Android Bench Gets Smarter, But Gemini Still Has Some Catching Up to Do

09 Juil 2026 •

The Benchmark That Keeps On Changing

So Google rolled out a fresh update to Android Bench this week. New LLMs, a handful of agent-based tasks, and — if you squint — a roadmap that looks less like a static test suite and more like a living organism. That’s the good news. The slightly awkward news? Gemini, Google’s own flagship AI, still isn’t dominating the leaderboard the way Sundar Pichai’s keynote slides might suggest.

I’ve been writing about mobile AI benchmarks since before most of you had a smartphone in your pocket. And I’ve learned one thing: benchmarks are political. They shape which chips get funded, which models get hyped, and ultimately which experiences land in your hands. So when Google tweaks its own benchmark, I don’t just read the press release. I read between the lines.

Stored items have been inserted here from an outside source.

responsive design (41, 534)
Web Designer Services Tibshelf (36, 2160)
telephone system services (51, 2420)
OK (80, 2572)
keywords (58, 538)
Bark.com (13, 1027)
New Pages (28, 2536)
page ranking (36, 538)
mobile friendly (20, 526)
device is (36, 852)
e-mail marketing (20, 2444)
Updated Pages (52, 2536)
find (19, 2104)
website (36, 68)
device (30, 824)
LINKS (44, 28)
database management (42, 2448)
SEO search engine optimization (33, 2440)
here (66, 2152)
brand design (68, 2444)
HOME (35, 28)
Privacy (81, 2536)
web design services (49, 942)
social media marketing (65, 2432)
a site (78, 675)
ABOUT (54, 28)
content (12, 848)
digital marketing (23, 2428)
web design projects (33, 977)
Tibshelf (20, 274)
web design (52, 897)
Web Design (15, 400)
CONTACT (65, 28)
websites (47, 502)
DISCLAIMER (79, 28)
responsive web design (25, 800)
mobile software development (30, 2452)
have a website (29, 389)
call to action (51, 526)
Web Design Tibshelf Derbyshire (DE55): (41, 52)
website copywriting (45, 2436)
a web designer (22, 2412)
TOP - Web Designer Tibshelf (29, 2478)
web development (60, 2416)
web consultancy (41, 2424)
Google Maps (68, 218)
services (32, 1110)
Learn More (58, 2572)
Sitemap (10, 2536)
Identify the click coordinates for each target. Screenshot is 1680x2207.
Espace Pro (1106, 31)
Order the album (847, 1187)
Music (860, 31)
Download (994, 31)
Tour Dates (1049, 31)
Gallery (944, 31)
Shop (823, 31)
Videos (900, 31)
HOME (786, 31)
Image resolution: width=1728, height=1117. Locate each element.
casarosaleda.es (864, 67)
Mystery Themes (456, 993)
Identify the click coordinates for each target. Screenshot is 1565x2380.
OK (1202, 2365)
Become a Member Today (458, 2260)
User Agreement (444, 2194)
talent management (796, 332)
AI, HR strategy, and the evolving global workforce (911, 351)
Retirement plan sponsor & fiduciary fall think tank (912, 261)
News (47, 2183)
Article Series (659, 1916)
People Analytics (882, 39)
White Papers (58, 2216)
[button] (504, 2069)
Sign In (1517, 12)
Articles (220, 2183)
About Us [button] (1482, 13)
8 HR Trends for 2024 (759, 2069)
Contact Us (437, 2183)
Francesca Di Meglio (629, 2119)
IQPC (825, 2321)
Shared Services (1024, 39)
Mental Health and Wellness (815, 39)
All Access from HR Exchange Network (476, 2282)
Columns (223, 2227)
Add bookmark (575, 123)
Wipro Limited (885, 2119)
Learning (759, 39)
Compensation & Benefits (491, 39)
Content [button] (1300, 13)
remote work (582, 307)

Android Bench started life as a relatively narrow tool — mostly about raw inference speed and memory bandwidth. But the new release, version 2026.3, adds something genuinely interesting: support for what Google calls « Fable 5 » agents, along with a few other autonomous task frameworks. These aren’t just bigger models. They’re models that can chain reasoning steps, call tools, and interact with a simulated phone screen. Think of it as a stress test for the kind of AI that doesn’t just answer questions but actually does things.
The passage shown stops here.